Knox, who grows under cover in Illinois, and outdoors and under cover in Oregon, uses all of the above fertilizers and amendments on his indoor crops.

 

Chicken Manure

“Designer brands aren’t always applicable to large scale growers,” Knox acknowledged.

For plants grown outdoors on a larger scale, Knox suggests PotentGrow™. The company is headquartered out of Tangent, Ore. The product that Knox uses is a 5-2-2 chicken manure pellet.

“It’s my favorite for outdoor production,” he said. “It’s a pellet that is broadcast in the field. Besides the boost in nitrogen, it has organic matter and offers beneficial biology to soils. The microbial fungal blooms overnight.”

 

Boosts

Knox uses more phosphorous during heavy growth periods and during transition – when days grow shorter and trigger plants to flower. “When plants are responding to light change,” Knox said. “Indoors, we trigger that with our lights, of course.”

He gives his plants a boost of extra potassium at the end of their life cycle, right before harvest, when the plants are bulking and ripening.

Use a dominant nitrogen fertilizer at the beginning of a hemp plant’s life cycle (photo courtesy A. Gamboa.)

 

Other Insights

Ari Gamboa, of ERB Company (erbholdings.com) and partnering with KLR Farms (klrfarms.com), is in his third year of growing hemp.

“I’ve been helping James (Knox) grow hemp seed the last three years,” Gamboa said.

Prior to that, Gamboa spent six years growing marijuana for the regulated medical cannabis market.
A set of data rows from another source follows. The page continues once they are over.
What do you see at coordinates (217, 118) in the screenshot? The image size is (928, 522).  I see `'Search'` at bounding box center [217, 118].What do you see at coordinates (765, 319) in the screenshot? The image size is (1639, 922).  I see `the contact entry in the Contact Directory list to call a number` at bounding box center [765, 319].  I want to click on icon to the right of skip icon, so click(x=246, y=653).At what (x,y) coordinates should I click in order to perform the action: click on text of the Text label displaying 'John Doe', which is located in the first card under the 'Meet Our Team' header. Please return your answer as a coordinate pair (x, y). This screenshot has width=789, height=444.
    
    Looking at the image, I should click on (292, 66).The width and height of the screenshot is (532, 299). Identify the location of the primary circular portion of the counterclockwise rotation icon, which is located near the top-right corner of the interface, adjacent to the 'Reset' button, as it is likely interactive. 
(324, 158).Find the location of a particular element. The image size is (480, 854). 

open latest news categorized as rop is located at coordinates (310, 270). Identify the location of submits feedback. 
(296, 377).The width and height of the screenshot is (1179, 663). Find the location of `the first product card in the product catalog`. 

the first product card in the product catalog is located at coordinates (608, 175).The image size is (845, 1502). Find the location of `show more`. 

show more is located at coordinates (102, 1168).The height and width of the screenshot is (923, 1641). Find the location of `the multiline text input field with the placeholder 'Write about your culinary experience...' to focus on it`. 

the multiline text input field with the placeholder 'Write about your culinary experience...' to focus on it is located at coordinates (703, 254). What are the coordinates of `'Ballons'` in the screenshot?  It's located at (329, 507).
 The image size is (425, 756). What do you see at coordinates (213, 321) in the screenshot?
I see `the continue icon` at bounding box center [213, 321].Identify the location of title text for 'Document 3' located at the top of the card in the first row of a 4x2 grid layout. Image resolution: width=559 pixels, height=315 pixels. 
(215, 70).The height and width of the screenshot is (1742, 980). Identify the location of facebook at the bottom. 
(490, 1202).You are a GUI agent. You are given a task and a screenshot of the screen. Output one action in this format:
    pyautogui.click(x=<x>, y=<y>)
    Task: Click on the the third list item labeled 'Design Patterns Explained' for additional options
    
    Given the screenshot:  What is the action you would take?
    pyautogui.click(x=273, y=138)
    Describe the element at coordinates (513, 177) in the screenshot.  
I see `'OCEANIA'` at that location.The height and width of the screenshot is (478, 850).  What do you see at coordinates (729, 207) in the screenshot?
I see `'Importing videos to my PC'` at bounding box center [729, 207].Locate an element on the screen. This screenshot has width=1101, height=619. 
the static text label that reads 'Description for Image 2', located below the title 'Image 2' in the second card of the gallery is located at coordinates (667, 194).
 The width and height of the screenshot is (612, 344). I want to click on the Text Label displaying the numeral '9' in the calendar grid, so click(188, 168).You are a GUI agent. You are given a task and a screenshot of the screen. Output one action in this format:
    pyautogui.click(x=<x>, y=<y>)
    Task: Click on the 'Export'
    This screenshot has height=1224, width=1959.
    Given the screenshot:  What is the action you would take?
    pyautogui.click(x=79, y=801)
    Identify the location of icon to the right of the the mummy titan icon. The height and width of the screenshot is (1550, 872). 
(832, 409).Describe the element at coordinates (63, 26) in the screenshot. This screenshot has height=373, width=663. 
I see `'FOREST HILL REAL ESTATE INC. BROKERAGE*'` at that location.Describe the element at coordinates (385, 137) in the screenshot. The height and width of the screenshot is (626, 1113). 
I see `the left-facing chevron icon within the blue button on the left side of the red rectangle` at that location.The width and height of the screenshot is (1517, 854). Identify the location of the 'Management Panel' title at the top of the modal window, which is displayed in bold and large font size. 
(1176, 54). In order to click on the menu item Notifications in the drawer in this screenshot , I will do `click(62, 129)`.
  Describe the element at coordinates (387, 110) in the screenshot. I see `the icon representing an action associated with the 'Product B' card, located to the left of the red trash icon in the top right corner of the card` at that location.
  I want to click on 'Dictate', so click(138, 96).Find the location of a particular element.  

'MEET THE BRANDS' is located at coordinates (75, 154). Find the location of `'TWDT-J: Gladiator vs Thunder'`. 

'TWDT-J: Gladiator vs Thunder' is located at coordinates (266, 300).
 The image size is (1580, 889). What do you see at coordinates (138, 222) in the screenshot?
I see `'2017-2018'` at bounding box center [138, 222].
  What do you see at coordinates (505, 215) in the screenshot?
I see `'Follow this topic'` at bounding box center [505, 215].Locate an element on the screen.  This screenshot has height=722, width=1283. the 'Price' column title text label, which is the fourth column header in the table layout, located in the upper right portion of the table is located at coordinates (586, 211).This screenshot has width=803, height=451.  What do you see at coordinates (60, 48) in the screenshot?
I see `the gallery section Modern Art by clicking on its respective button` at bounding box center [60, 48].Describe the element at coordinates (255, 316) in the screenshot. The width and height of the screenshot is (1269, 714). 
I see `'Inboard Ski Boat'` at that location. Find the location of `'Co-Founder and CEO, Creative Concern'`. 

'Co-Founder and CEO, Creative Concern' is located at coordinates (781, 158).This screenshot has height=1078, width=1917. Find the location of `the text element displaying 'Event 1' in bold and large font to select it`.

He’s grown cannabis and/or hemp crops in Colorado, Oregon and Wisconsin. Gamboa harvested 30,000 hemp plants in Wisconsin this past fall. “We crushed it!” he said about the harvest.

When starting plants from cuttings, Gamboa prefers Clonex Rooting Gel™. Along with rooting hormones, Clonex Rooting Gel™ also has minerals and trace elements to feed new roots.

When transplanting hemp plants, Gamboa first dusts the planting hole with Azos™, a nitrogen-fixing bacterium, to promote vegetative growth and a healthy root system.

As far as fertilizer during the growing season, “You just have to get a trusted nutrient,” Gamboa said. “As plants start flowering, drop the nitrogen and start raising the P and K.”

At the end of the flowering cycle, and two weeks before harvest, Gamboa flushes the hemp roots with plain water. “It will shock them a little and add some color to the plants,” he said.